I can't find a video of Saunders' performance, but this sounds like the frustration of a man rendered impotent by events:
JD Journal sheds more light on the particulars of union leaders' frustration:
Perhaps not all the aggression was inspired by Eastwood, however. After all, Democrats stuck them out in the middle of North Carolina, a state that has right-to-work laws and therefore a weak union presence
"Charlotte wouldn't have been our choice as a city," Saunders said. "It's in the right to work state, it's tough to organize down here for private and public sector unions.

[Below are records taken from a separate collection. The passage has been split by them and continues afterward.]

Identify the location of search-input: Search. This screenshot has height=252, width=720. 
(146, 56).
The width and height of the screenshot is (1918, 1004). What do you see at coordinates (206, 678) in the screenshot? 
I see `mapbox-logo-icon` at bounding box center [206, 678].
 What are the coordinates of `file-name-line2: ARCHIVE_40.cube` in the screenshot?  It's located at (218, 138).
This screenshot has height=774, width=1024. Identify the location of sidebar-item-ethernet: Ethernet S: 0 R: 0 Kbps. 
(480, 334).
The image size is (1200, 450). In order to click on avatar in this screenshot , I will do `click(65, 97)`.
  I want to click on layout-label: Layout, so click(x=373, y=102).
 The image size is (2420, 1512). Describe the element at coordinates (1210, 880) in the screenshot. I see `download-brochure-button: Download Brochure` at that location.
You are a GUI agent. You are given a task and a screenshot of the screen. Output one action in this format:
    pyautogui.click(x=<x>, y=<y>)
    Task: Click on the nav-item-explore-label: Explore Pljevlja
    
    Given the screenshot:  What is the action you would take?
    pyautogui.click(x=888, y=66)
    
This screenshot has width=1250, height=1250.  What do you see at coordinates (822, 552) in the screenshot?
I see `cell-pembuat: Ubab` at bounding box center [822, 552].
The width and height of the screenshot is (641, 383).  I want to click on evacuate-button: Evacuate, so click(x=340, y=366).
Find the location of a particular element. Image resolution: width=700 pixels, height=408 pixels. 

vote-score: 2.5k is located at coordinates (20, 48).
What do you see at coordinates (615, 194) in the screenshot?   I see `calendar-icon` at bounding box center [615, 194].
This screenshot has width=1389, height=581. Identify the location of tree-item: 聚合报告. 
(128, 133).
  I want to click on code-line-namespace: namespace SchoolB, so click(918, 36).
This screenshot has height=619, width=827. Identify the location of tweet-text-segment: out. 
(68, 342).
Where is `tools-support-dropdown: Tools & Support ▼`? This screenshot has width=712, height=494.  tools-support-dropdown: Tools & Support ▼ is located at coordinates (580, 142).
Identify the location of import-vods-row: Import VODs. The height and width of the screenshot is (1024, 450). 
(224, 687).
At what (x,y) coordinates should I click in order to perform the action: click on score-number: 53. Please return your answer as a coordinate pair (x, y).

I lived in California too long to believe the Great Divorce between unions and their Democratic patrons is imminent, but clearly something has shifted. Even the selection of L.A.'s unimpressive Mayor Antonio Villaraigosa as the convention's chairman is not a straightforward win for government employees. (Except in the sense that Antonio Ramón Villar, Jr. is of course a government employee.) Although he organized mobs for United Teachers Los Angeles way back when, Villaraigosa has steered a course away from his old comrades while serving as mayor, at one point trying to manage a tranche of schools directly without union work rules, at other times encouraging charter schools, and finally denouncing the teachers union during one of his failed effort to become a statewide power.
We're in the twelfth year of the 21st century, and this union shrinkage is long overdue. But don't expect labor honchos to go gently. They never have before. Also public safety unions are in most states the most powerful labor organizations. (Even in Wisconsin Gov. Scott Walker let discretion have the better part of valor when it was time to confront cops and firefighters.) So it's only a slight exaggeration to say they have all the guns.